「Dear 奏&麗。…………これが俺たちからの、一足早いクリスマスプレゼントだ。覚えてるか、奏。俺は言ってただろ、麗に『大きな黒い時計』をプレゼントするって」
「ええっ!」
 奏がそこまで読んだとき、思わず驚きの声をあげてしまう私。
「どうかした?」
「だって、『大きな黒い時計をクリスマスプレゼントに』って、瑠璃も言ってたんだもん。奏へのプレゼントね」
「え?! 偶然、同じものになったのか!」
 瑠璃から奏へのプレゼントと、鉄平君から私へのプレゼントが同じって……そんな偶然、あり得るのかな。
 そもそも、「今日4時半まで用事がある」というのもそうだし、あの二人には偶然の一致が多すぎる気がする。
「ああ、途中だったよね。遮ってごめんね」
 私が言うと、奏は「気にするなって」と言い、再び読むのを再開してくれた。

「俺は言ってただろ、麗に『大きな黒い時計』をプレゼントするって。そこで、この店の名前を思い出してくれ。『グラン・オルロジェ』……大きな時計。そして、この店って、外観が概(おおむ)ね黒だろ。まぁ、そういうことだ。麗と二人で、イブのディナーを楽しんでくれ。支払いは全部済ませてある。さすがに、あの金額分の料理を、二人だけで食べきるのは不可能だろうから、遠慮は要らない。そして、奏……瑠璃から全て聞いてあるからな。今夜こそ……分かってるだろうな? ああ、そうそう、それから。

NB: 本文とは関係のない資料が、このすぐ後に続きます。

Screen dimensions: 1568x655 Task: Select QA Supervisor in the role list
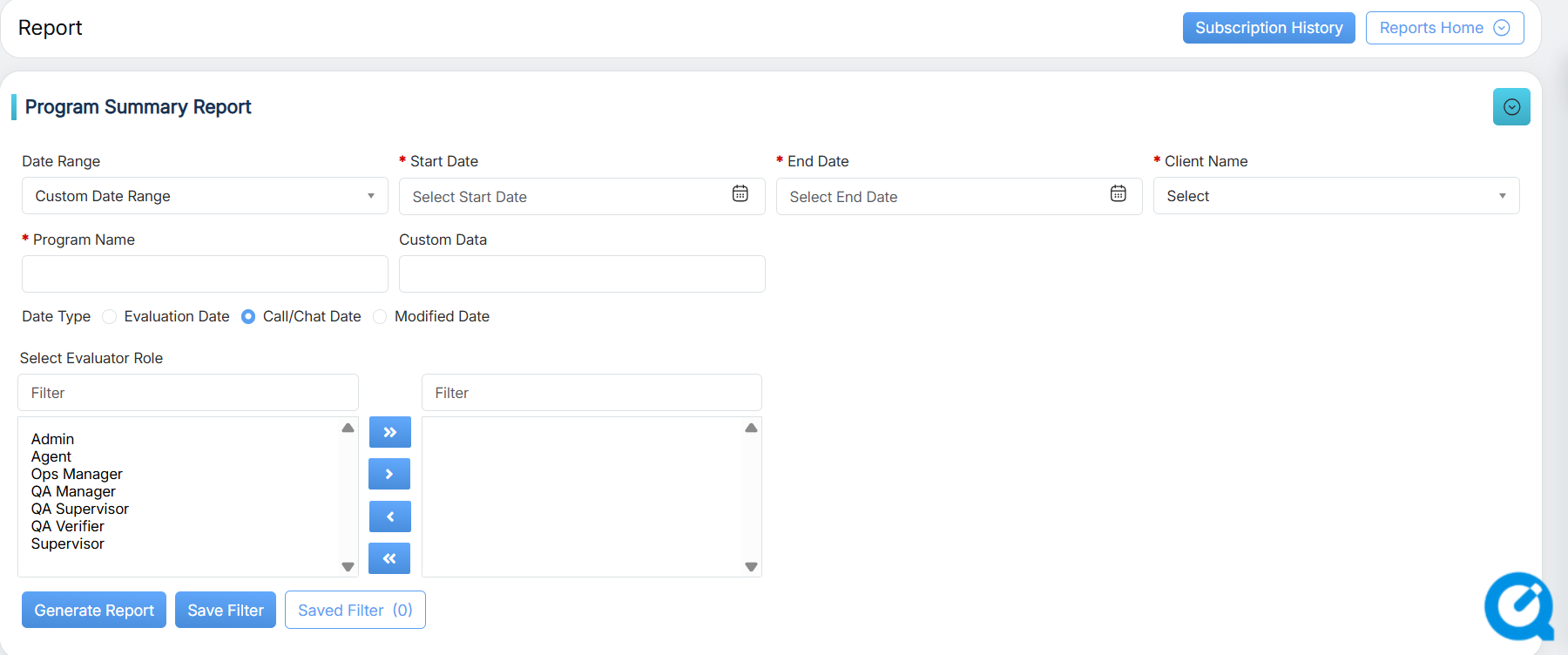point(80,509)
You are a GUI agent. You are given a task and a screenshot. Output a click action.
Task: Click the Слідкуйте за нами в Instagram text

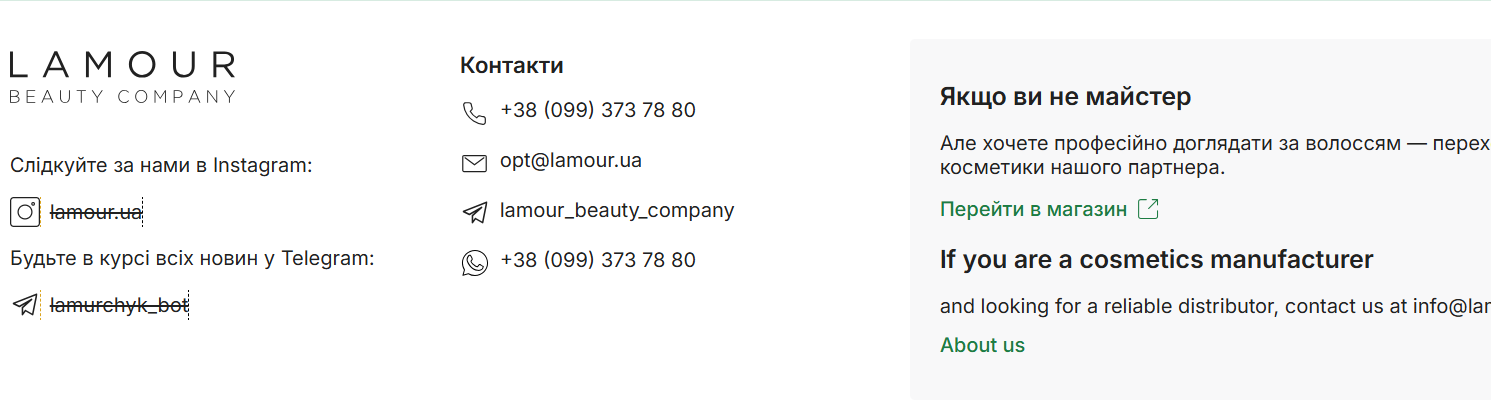[161, 165]

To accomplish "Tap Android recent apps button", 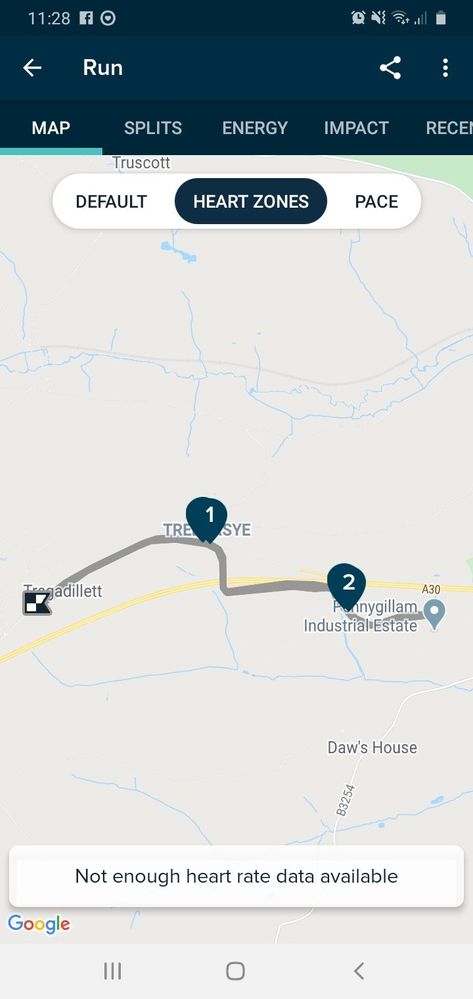I will 112,971.
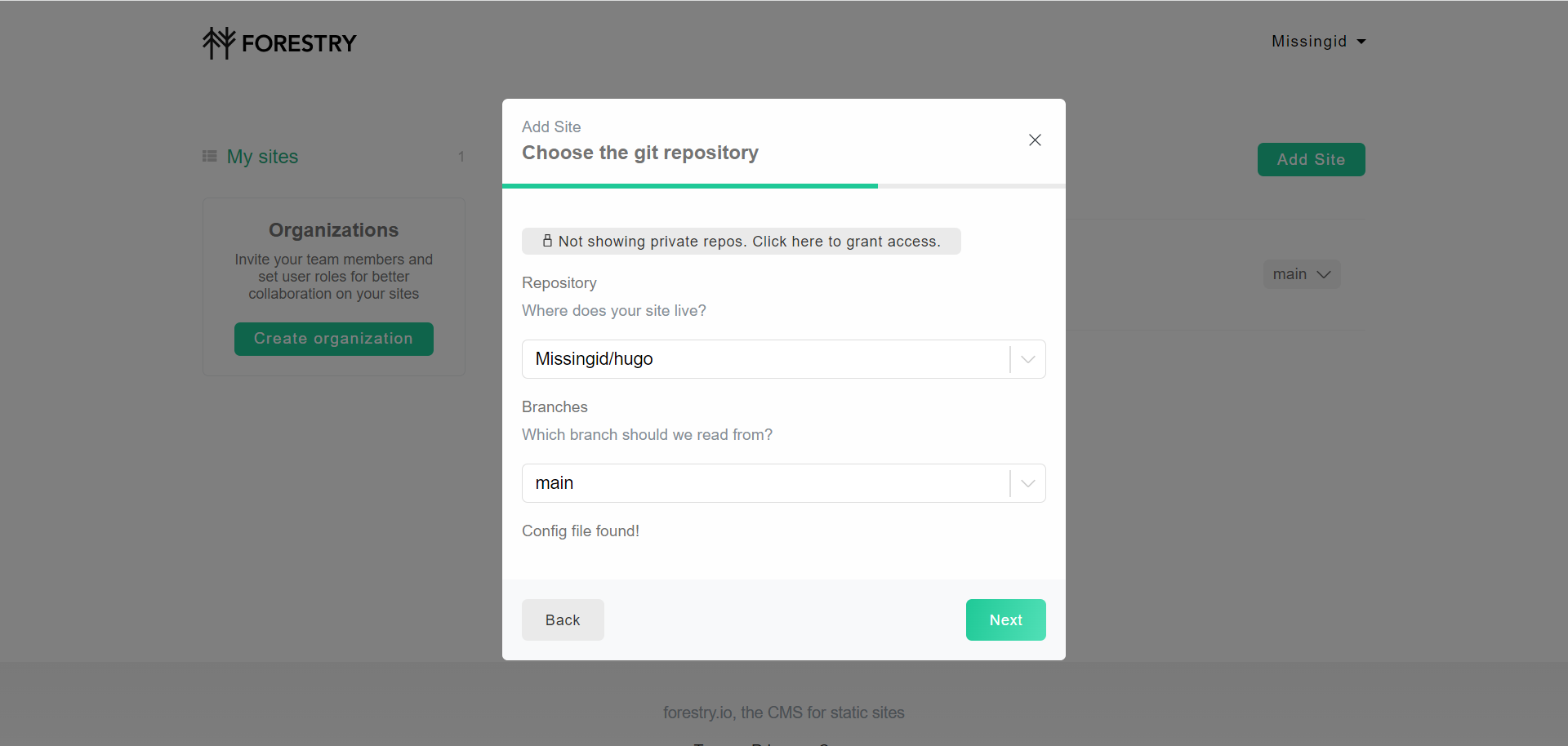
Task: Expand the Repository dropdown chevron
Action: [1028, 359]
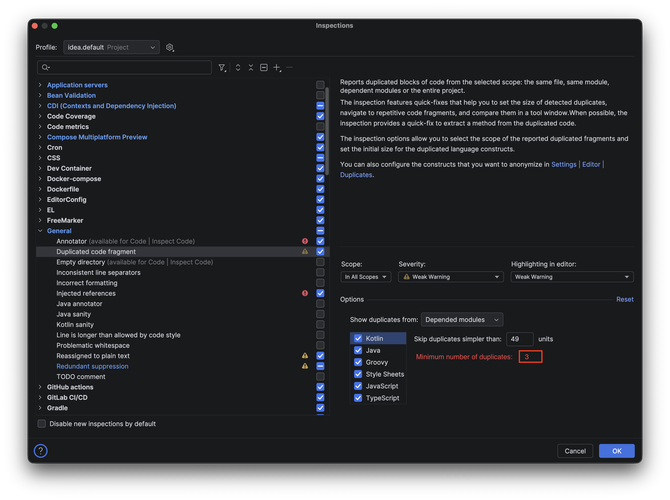This screenshot has width=670, height=500.
Task: Open the Severity Weak Warning dropdown
Action: coord(450,277)
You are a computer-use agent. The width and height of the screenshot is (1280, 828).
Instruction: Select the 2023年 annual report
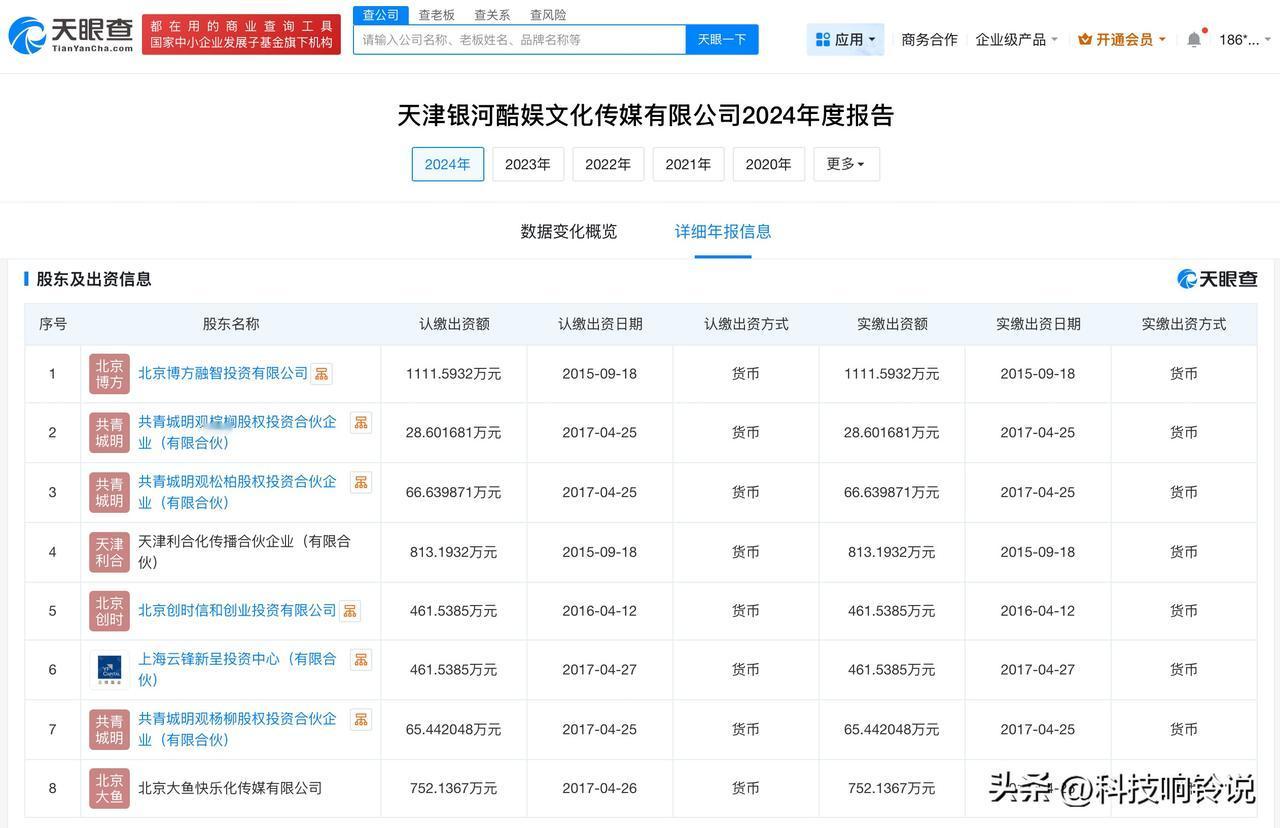(x=528, y=164)
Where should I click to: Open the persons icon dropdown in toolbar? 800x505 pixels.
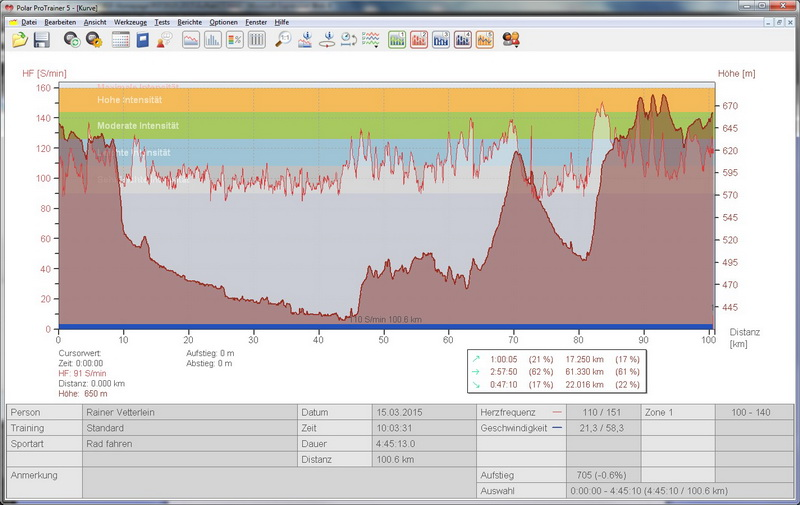511,40
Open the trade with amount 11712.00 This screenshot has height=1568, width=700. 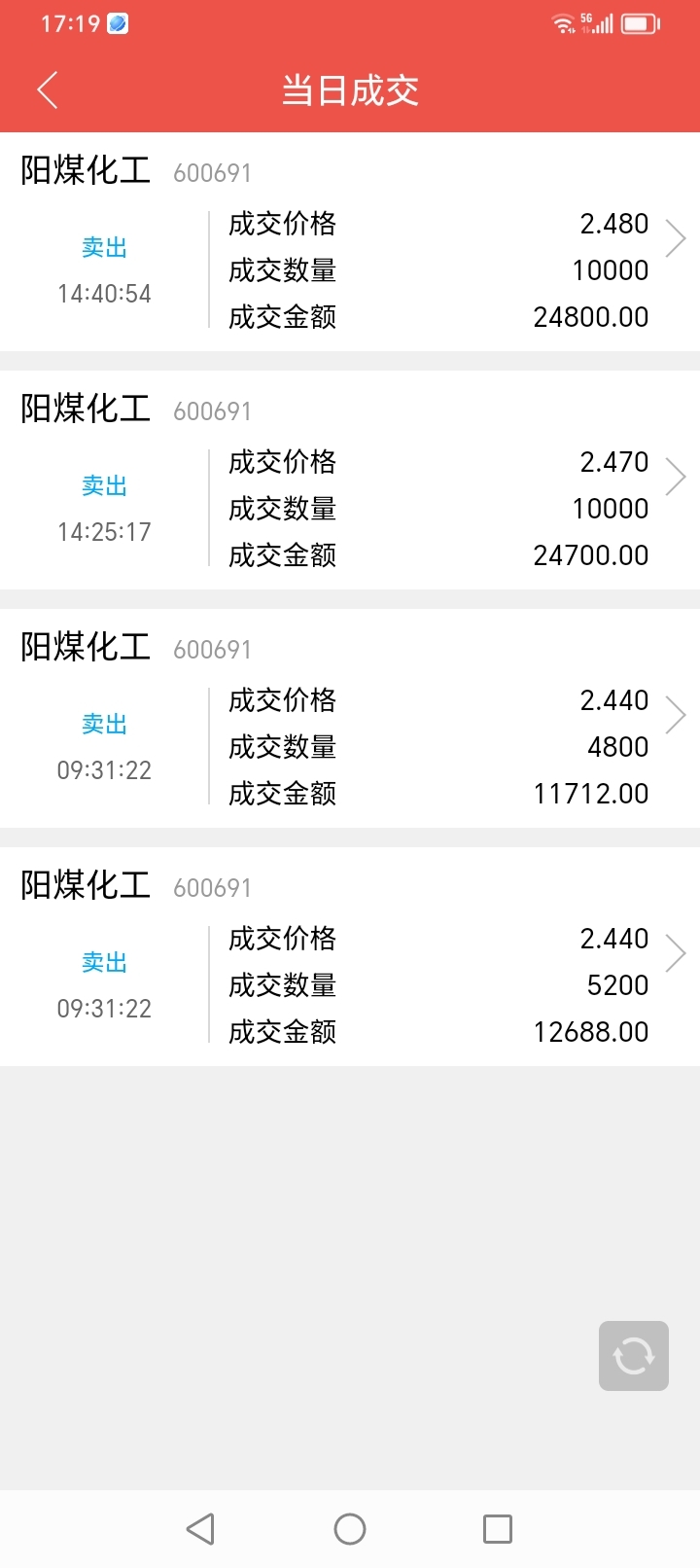[x=350, y=719]
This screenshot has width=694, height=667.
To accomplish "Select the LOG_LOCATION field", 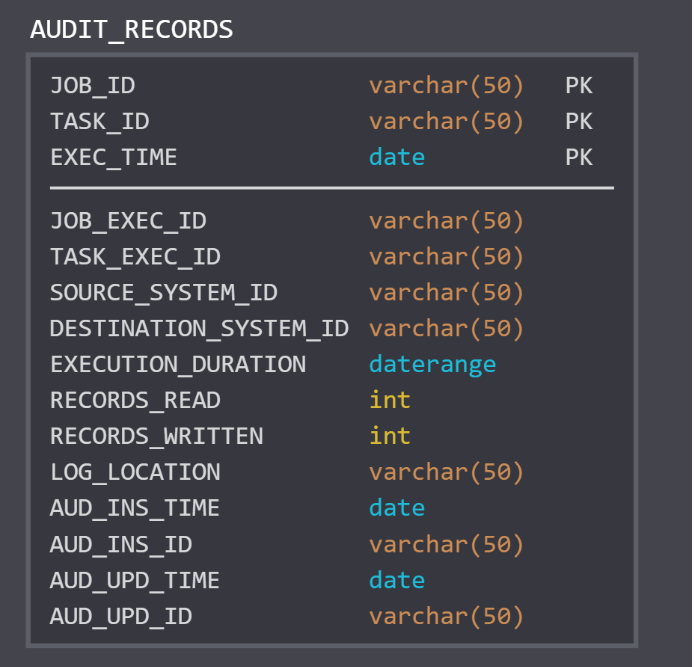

麗には言ってなかったから、伝えておいてくれ。ここのお店、俺の親父が経営してるってことをね。それじゃ、ごゆっくり。From 鹿里鉄平。かっこ……ここから後は瑠璃が書く……かっこ閉じる。……ね? 麗も覚えてるでしょ、大きな黒い時計。ちゃんと奏君にプレゼントしたのだ! こういう形でね。じゃあ、麗と奏君、二人っきりのイブを思う存分楽しんでね。From 渋宮瑠璃」
 手紙はそこまでだったようで、奏が言葉を切る。
 そしてつぶやいた。
「……なんだこれ」

 まさに、奏の言うとおりだ。
 奏と私が二人で食事できるように、鉄平君と瑠璃が気を遣ってくれたってこと?
 でも、それだと……鉄平君って、私の奏への想いを知ってるってことになるんじゃ?
 そして、手紙の中で、鉄平君が奏に言っている内容が、私には一部意味不明だった。
 訳の分からないことが多すぎ……。
 頭が混乱して、言葉が出なかった。
 私と同じく困惑した表情の奏が、口を開く。
「とりあえず………。あの二人が仲良しだということと、この場にやってこないだろうってことは分かったな……。いつの間にか、もう5時を回ってるし」
「ほんとだ」
 奏の言う通り、いつの間にか5時を過ぎたようだ。
「ま、まぁ……とりあえず何か注文するか。せっかくの厚意だし」
 曖昧な笑顔を浮かべて、奏が言う。
 私も賛成し、二人でメニューを見始めた。



 それからの私たちは、たわいもないおしゃべりをしつつ、フランス料理を堪能した。
 こんなに本格的なフランス料理は、生まれて初めて食べる。
 奏も私と同じらしく、私たちはお料理の話で盛り上がった。
 最近、奏と私の間には、何となく気まずいような空気が流れることがあったけど、お料理の話題のおかげで、そうしたものを感じずに済んだ。
 お料理と……そして、鉄平君と瑠璃に感謝しなくちゃ。
 こうして、イブの夜、奏と二人でお食事できたんだから。
 しかも、こんなにおしゃれなお店で。